Das Sortiment, das Wolf mit dem Schloss Halbturn anzubieten gedenkt, ist freilich vorerst nicht ganz leicht zu durchschauen. Denn eigentlich beherbergt das Schloss zwei Weingüter: Zum einen die Schlosskellerei Halbturn, die einerseits die Schiene der preiswerten Handelsweine fährt sowie eine Rotwein- und eine Weißwein-Cuvée der gehobenen Klasse namens "Impérial". Die Idee dieser Cuvées wurde einerseits durch das Vorbild französischer Domaines geprägt, die für ihre kleineren Weine immer auch mit zugekauften Trauben oder Weinen operieren, andererseits durch die Notwendigkeit, aus den bestehenden Weinen des Jahrgangs 2000 das Bestmögliche zu machen: Wolf suchte also die besten Fässer aus, kaufte bei befreundeten Top-Winzern der näheren Umgebung noch das eine oder andere Fässchen zur Auffettung zu und komponierte so zwei schöne, frucht-dominierte Weine "Ich muss hier einen Spagat machen zwischen Kommerz und Ideologie", sagt er, und "es ist ja nicht schlimm, wenn ein Produkt immer besser wird". Was zweifellos passieren wird, denn spätestens mit dem ersten "neu" vinifizierten Jahrgang 2002 wird der "Impérial" wahrscheinlich für ordentlichen Wind sorgen. Das, was da einstweilen schon in den Fässern liegt, lässt nämlich einiges erwarten.

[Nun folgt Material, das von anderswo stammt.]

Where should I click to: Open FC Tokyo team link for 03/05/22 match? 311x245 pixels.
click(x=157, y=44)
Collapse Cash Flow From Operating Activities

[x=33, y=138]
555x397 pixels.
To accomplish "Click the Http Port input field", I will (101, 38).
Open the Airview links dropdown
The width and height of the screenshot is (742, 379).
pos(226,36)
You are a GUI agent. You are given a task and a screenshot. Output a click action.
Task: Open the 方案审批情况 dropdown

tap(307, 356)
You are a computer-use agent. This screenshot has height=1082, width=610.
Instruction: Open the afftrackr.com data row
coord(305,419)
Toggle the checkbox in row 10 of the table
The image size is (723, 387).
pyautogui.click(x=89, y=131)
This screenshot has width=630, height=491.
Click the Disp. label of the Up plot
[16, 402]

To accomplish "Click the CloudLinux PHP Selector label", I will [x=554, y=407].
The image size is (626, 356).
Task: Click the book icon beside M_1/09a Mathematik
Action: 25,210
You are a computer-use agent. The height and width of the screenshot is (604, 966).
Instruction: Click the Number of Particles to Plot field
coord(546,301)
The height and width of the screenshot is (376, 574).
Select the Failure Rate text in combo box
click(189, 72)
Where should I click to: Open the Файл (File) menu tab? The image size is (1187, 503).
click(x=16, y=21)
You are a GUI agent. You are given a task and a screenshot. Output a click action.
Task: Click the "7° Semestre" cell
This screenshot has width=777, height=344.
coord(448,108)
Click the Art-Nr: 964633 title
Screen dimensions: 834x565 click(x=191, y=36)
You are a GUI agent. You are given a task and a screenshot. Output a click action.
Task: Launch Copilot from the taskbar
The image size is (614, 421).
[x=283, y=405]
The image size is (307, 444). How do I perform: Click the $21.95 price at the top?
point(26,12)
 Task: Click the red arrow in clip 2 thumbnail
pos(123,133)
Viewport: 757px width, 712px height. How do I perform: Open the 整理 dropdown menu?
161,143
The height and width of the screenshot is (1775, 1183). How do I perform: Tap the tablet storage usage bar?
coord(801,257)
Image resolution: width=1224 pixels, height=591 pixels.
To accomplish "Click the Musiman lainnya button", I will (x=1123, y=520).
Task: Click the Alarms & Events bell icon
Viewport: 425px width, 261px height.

Die zweite Schiene wird "Graf Königsegg" heißen und drei "Guts-Weine" beinhalten, also ausschließlich aus eigenen Trauben bestehend: einen Pinot Noir, einen Sankt Laurent und eine Cuvée aus Cabernet franc, Cabernet Sauvignon und Merlot. Diese Weine, die in etwa zwei Jahren und in eher geringer Menge ("das soll ganz was kleines, feines sein") auf den Markt kommen werden, sollen laut Wolfs Wunsch die Qualitäten burgenländischen Rotweins neu definieren helfen ("wir sind im Burgenland erst ganz am Anfang!"). Und in etwa zwei, drei Jahren, wenn die Joiser Terrassen in Ertrag sind, "dann werden wir überhaupt abheben", jubelt er.

Klar, was die Zukunft bringt, weiß kein Mensch. Aber: Die Wahrscheinlichkeit, dass dieser unternehmerische und önologische Kraftakt da in Halbturn ganz exzellente Weine zu Tage bringen wird, ist allem Ermessen nach sehr groß. Und ein spannenderes Wein-Projekt gab es in Österreich mit Sicherheit noch nie.(Der Standard/rondo/25/10/2002)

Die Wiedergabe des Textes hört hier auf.